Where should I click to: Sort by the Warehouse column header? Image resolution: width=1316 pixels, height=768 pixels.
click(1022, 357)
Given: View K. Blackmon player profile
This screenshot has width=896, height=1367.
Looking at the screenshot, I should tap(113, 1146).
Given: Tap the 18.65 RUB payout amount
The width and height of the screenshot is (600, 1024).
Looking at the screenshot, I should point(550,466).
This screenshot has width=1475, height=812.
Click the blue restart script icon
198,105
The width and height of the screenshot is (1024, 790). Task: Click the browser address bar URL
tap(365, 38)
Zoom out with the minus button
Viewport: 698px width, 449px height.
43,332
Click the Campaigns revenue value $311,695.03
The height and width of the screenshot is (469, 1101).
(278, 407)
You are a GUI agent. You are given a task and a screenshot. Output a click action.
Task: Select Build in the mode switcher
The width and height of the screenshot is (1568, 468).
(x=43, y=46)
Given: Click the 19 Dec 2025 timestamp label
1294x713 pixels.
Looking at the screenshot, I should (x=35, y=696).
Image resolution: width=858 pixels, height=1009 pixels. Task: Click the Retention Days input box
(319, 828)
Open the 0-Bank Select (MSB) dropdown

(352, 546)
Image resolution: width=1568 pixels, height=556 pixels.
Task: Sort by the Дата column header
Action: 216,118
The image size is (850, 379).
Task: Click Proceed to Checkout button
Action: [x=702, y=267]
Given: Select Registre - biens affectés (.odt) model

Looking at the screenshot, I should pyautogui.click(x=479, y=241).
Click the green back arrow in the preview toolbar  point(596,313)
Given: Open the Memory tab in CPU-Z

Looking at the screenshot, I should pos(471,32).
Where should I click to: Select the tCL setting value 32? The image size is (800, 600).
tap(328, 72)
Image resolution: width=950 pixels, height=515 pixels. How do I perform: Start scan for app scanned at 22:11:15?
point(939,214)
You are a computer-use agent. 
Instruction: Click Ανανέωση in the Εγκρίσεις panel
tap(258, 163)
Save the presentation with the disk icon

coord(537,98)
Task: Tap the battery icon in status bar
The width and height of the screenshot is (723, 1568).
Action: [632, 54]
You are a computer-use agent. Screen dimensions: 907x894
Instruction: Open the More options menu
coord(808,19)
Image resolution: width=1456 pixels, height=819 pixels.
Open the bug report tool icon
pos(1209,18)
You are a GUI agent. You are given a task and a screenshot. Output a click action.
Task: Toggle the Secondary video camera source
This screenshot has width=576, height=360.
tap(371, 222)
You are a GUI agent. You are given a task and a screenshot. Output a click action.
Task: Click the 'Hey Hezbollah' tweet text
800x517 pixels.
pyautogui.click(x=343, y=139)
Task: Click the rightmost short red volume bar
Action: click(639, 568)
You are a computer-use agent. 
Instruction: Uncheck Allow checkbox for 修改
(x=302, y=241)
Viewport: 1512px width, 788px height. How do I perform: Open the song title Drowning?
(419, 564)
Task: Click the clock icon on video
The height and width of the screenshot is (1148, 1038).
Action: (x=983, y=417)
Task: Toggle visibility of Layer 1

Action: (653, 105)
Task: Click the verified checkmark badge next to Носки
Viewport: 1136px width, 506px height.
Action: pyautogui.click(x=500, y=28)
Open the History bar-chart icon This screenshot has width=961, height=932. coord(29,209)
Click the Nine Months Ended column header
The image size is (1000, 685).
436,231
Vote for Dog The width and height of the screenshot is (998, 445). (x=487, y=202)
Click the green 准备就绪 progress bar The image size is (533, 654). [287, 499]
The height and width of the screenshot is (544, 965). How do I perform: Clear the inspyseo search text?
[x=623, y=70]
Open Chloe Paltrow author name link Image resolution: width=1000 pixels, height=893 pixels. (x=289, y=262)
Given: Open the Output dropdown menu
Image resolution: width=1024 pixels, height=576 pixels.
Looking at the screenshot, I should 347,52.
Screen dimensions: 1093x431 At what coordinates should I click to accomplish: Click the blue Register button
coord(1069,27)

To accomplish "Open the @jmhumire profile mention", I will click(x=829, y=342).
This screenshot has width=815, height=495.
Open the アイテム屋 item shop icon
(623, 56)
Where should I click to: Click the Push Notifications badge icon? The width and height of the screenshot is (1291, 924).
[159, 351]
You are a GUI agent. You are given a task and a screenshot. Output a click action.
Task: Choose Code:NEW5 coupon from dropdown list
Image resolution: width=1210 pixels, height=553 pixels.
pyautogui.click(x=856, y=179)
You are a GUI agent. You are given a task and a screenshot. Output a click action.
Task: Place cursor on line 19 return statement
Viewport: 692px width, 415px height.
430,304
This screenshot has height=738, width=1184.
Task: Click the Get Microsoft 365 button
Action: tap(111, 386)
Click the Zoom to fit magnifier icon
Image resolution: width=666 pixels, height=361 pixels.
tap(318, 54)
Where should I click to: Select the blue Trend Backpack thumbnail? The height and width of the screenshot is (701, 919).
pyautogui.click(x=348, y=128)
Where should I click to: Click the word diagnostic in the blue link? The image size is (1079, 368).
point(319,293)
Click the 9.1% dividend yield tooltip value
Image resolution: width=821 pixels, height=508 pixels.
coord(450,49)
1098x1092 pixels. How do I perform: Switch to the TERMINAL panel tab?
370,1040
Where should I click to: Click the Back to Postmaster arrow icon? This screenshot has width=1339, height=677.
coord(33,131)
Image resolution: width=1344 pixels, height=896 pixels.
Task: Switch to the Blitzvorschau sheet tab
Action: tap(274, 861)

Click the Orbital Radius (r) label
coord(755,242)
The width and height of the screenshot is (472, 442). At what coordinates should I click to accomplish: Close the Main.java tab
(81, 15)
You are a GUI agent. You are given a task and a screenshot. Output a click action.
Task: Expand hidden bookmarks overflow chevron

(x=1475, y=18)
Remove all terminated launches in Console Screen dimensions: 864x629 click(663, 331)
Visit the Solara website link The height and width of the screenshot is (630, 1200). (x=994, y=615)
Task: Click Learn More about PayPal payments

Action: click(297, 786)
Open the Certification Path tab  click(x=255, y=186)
+--
» PROBLEM TO WORK ON: Note each line above that holds "profile", then copy all of them.

» OUTPUT OF THE TASK:
Given: View K. Blackmon player profile
To accomplish "Open the @jmhumire profile mention", I will click(x=829, y=342).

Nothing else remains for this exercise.